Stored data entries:
_ _ _ _

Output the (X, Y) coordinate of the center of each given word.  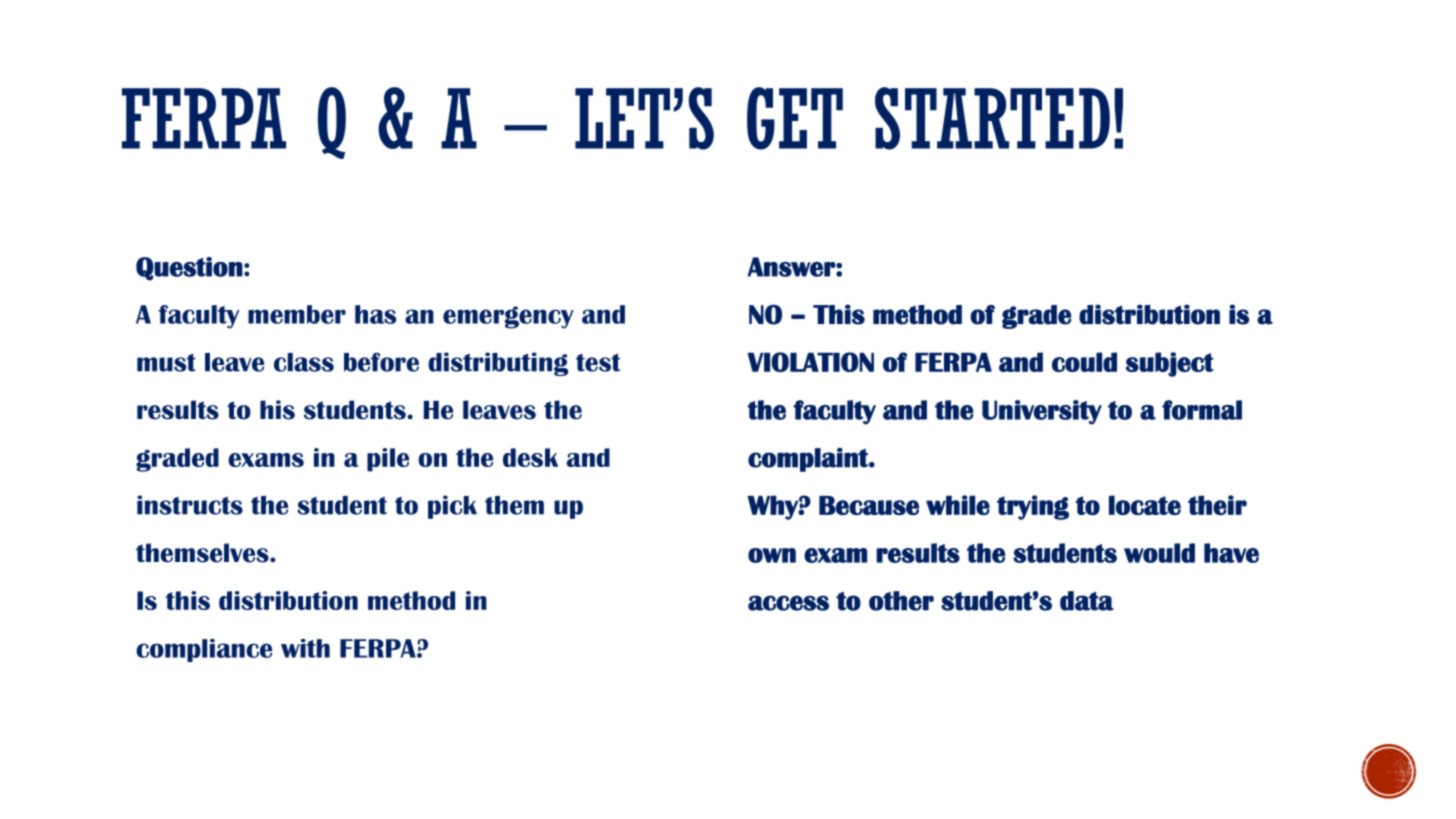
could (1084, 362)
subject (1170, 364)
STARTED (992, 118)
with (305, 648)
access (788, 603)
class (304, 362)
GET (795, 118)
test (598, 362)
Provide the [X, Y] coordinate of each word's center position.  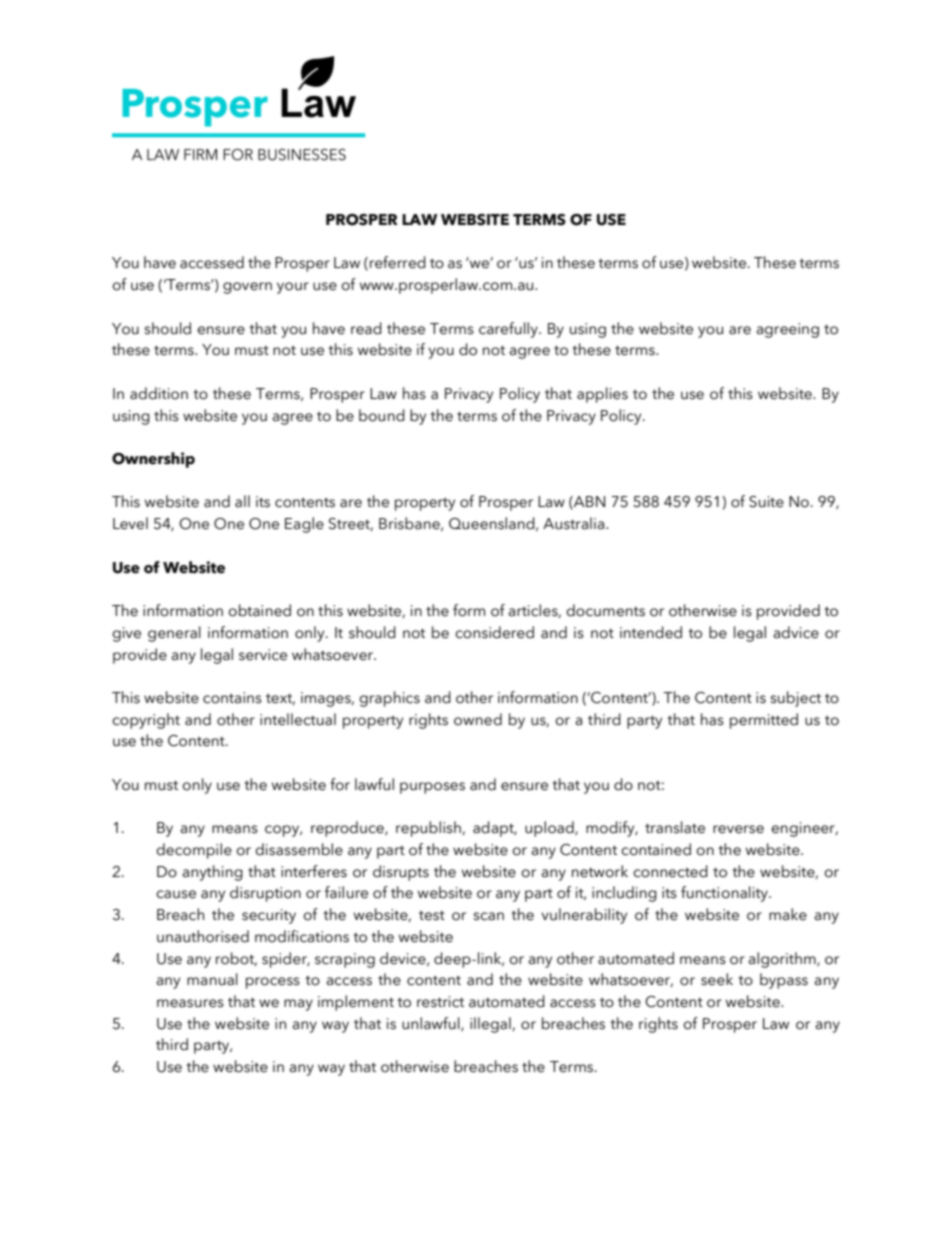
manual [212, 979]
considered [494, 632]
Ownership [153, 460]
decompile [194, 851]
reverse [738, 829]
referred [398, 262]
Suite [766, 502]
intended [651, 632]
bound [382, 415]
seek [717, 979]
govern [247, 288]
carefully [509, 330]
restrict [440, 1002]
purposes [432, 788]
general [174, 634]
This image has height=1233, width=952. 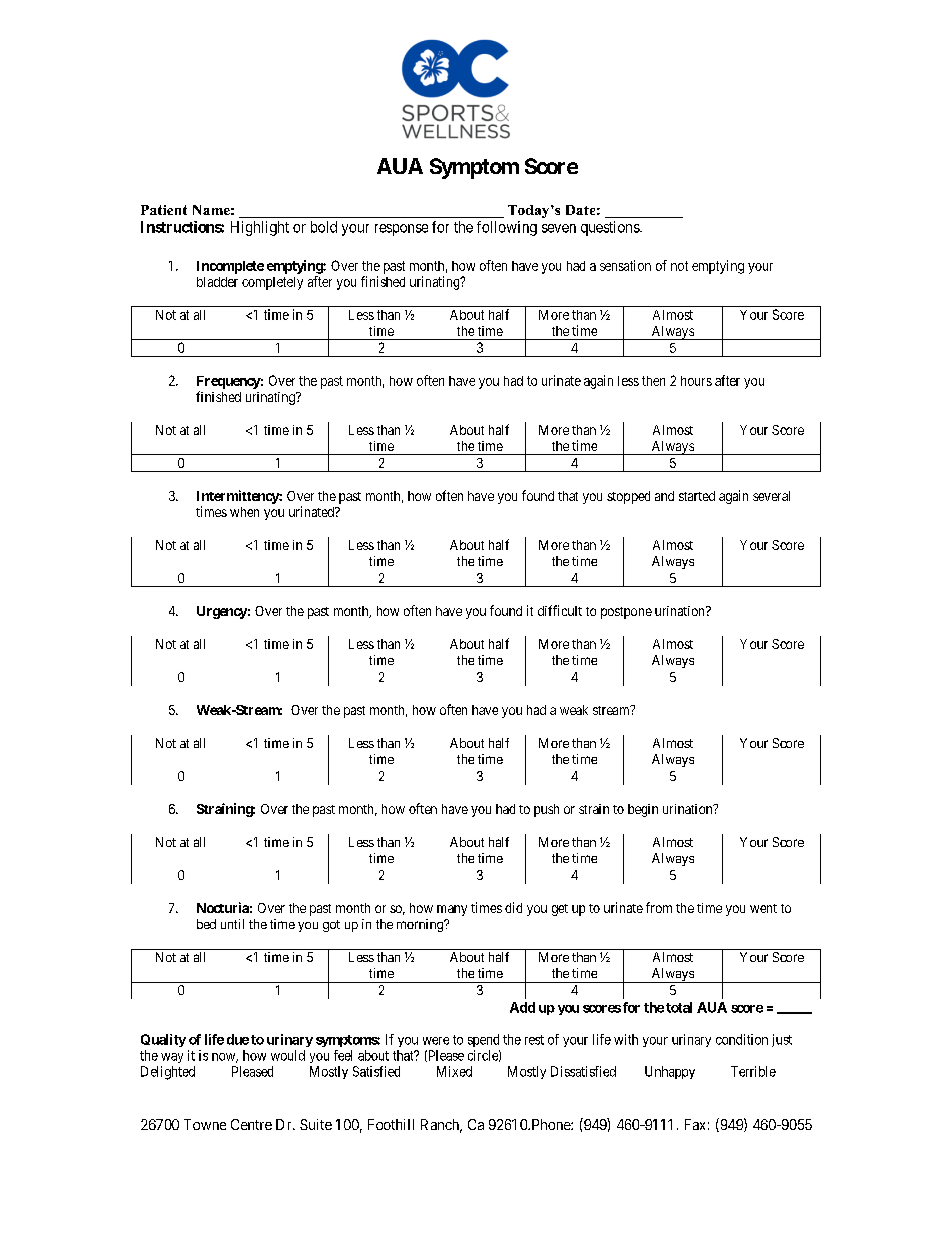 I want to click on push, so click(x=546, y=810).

_ _ _ _

_Job_
Rewrite the lines between the line holding "considered [494, 632]" and the line holding "general [174, 634]", inclusive, in full, and shift every coordinate value in them up by 38.

_Exercise result_
considered [532, 670]
Ownership [191, 498]
decompile [232, 889]
reverse [776, 867]
referred [436, 300]
Suite [804, 540]
intended [689, 670]
bound [420, 453]
seek [755, 1017]
govern [285, 326]
carefully [547, 368]
restrict [478, 1040]
purposes [470, 826]
general [212, 672]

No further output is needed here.